• _Problem to work on_
Please keep pictures out of the copy, and print exactly the lines from the one containing "Where should I" through the end of the records.

START The data

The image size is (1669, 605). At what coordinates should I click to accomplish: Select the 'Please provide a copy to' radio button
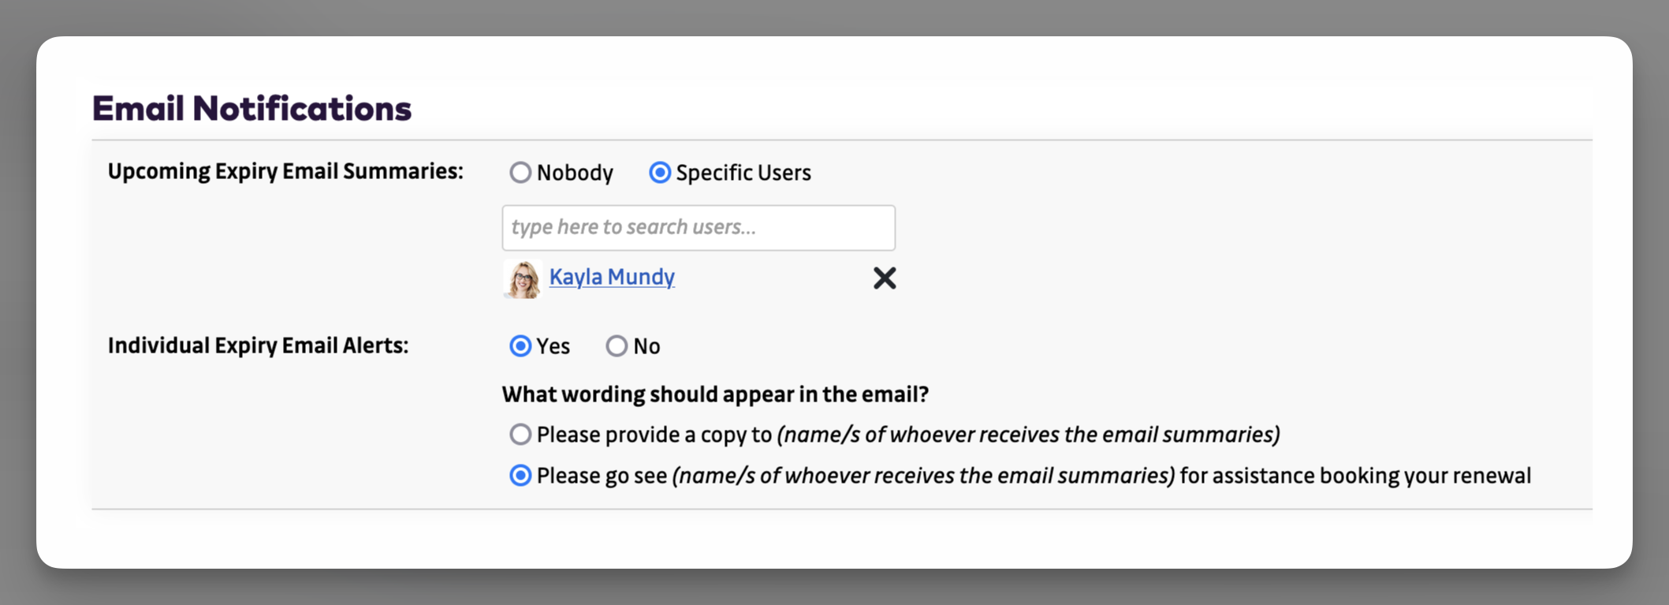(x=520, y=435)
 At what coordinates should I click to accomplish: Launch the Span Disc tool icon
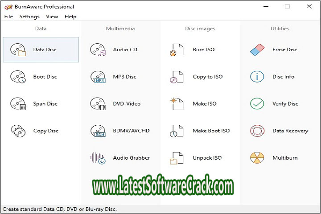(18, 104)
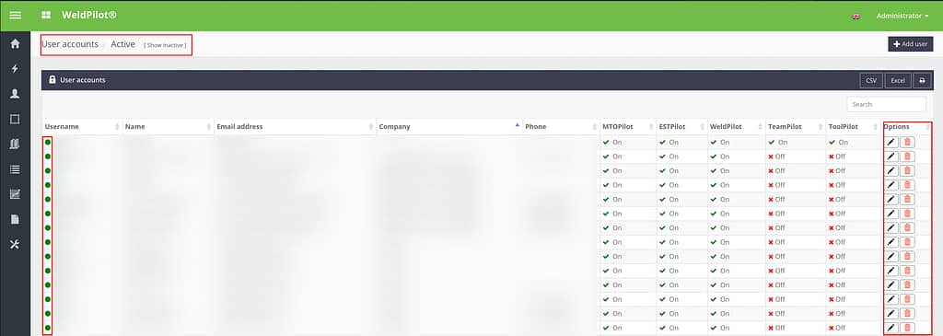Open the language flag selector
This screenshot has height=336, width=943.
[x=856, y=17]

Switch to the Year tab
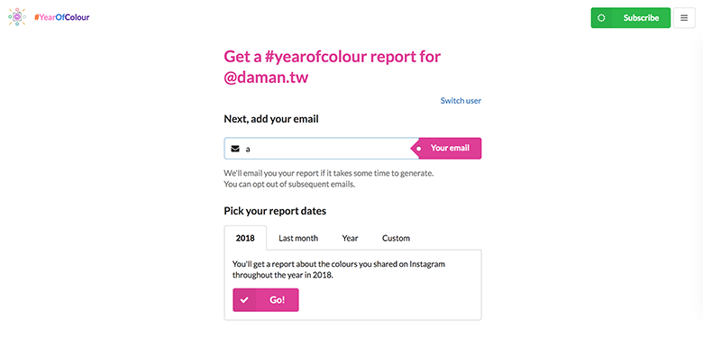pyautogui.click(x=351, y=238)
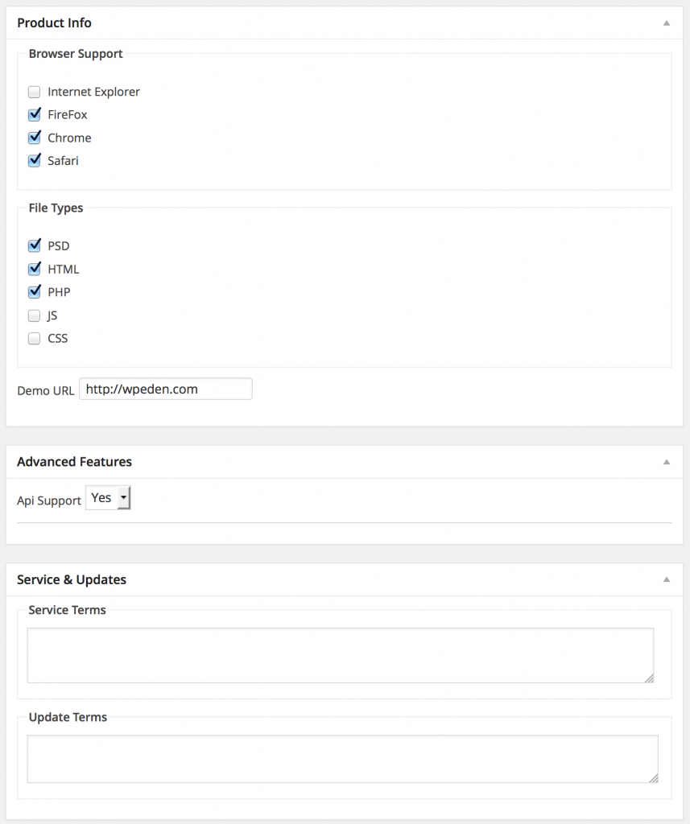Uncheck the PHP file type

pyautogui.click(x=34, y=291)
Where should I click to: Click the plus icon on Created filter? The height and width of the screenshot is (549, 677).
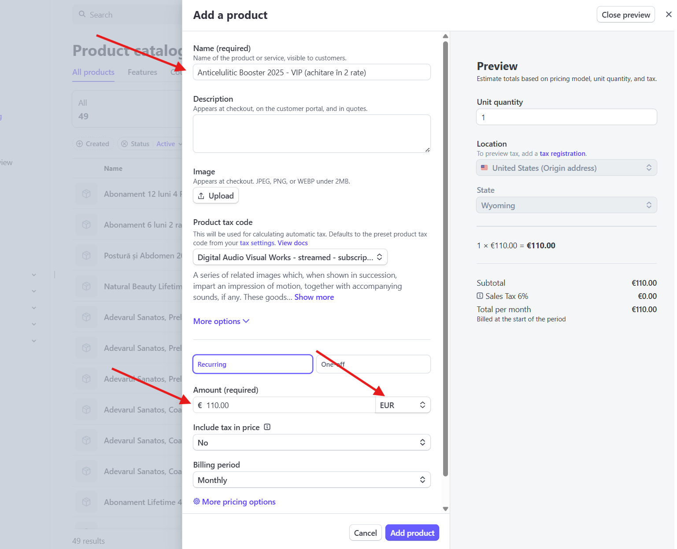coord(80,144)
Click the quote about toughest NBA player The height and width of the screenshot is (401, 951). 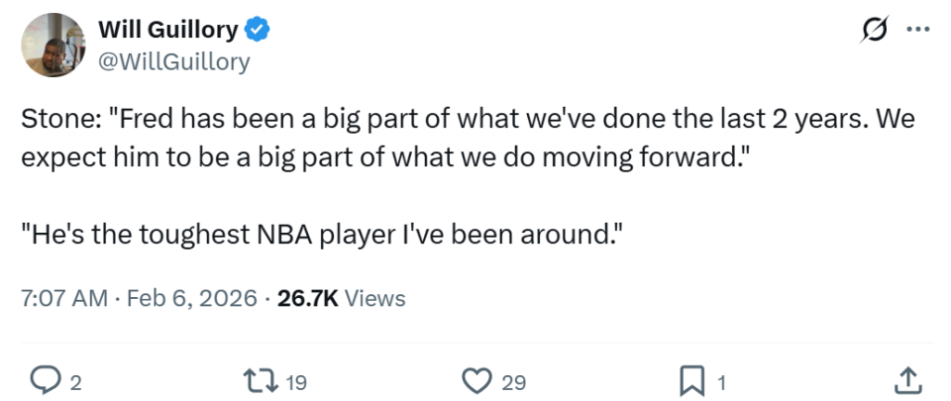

END The data

• _Worked solution_
Where should I click to: Click the plus icon on Created filter? The height and width of the screenshot is (549, 677).
coord(80,144)
Click the quote about toughest NBA player The height and width of the screenshot is (401, 951). 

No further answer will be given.